Tuesday, February 7th, 2006...11:38 am
News Flash: McCain Can Be a Vindictive Jerk
Once again, John McCain has shown the bad side of himself and the national media is shocked, shocked, that he can be so vindictive.
Senator Barack Obama committed a horrible faux pas: he wrote a courteous letter to Senator McCain, saying that he had some differences with him. McCain then responded with a snide (and public) letter belittling Obama’s lack of Senate experience, and at one point accuses him of “disingenuosness.” That is a just another way of calling him a liar, isn’t it?
McCain has gotten away with this sort of thing for years.
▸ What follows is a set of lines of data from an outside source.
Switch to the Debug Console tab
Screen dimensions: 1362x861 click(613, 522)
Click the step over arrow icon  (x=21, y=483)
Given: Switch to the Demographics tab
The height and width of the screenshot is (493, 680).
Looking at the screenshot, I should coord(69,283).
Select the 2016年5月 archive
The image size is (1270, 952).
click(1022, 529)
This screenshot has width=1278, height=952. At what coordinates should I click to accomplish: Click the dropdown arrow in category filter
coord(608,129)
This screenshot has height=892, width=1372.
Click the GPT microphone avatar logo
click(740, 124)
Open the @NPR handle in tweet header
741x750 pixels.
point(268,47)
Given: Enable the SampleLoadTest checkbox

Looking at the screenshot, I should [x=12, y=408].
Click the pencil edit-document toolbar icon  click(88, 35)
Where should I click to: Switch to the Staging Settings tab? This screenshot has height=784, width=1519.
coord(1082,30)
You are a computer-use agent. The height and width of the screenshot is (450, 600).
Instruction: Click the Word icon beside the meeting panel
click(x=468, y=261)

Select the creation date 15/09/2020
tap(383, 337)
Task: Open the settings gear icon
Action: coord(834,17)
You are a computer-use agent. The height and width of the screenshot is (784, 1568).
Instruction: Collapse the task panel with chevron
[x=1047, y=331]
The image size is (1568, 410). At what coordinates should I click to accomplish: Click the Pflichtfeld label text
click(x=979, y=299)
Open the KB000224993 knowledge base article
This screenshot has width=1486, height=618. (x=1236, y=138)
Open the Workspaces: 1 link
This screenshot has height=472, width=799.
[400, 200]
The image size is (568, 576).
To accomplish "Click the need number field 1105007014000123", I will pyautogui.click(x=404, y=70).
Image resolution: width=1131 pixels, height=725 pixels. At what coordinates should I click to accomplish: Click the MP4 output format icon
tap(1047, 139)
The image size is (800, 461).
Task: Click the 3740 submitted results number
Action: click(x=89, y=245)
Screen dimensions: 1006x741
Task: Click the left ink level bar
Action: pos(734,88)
That doesn’t stop the national media from loving the guy. Maybe this is a side he doesn’t show to back slapping Washington reporters, or maybe they are cowed by his war record. I have been frustrated for some time with the kid gloves treatment the guy gets from national political reporters, and even from some liberal activists.
The guy has a record of being incredibly vindictive, though. Even when I was sixteen I saw it, when I was working as a volunteer for the campaign of Richard Kimball, the Democrat that ran against McCain. Heck, we were going to lose and lose badly, but that didn’t stop the idiot stunts, culminating in the bouquet of black roses that we recieved at campaign headquarters on election night.
He has been known to intimidate reporters. The most severe example is that of Amy Silverman, a reporter for the New Times who wrote a series of less than lauditory articles about him. McCain went so far as to try to intimidate Silverman’s father, who worked for the federally regulated Salt River Project.
When the Arizona Republic published an editorial about this and other incidents with the local press during the 2000 race, Chris Matthews invited McCain on his show and said, “These people in Arizona don’t know you the way we do…” Yes Chris, you beltway people are far more qualified to talk about the Senator than his constituents.
Despite his reputation as a moderate reformer, he has stuck with some of the most retrograde actors in Arizona’s politics, such as the faux-veteran Duke Tully, convicted felon Fife Symington and lobbyist’s best pal Jeff Groscost. Republican elected officials who strayed from the reservation would be punished. Sandra Dowling’s son, for example, mysteriously didn’t get his expected appointment to the US Navy Academy after she endorsed a primary opponent of McCain’s pal Symington.
Will this lead to the national media reconsidering McCain? The guy, after all, wants to be president. It might be important to look into this stuff.
7 Comments
February 7th, 2006 at 12:27 pm
Wasn’t McCain one of the Keating Five? He sure gets a pass from the press on that one. Did he support campaign finance reform just to immunize himself on the corruption issue when he runs for president?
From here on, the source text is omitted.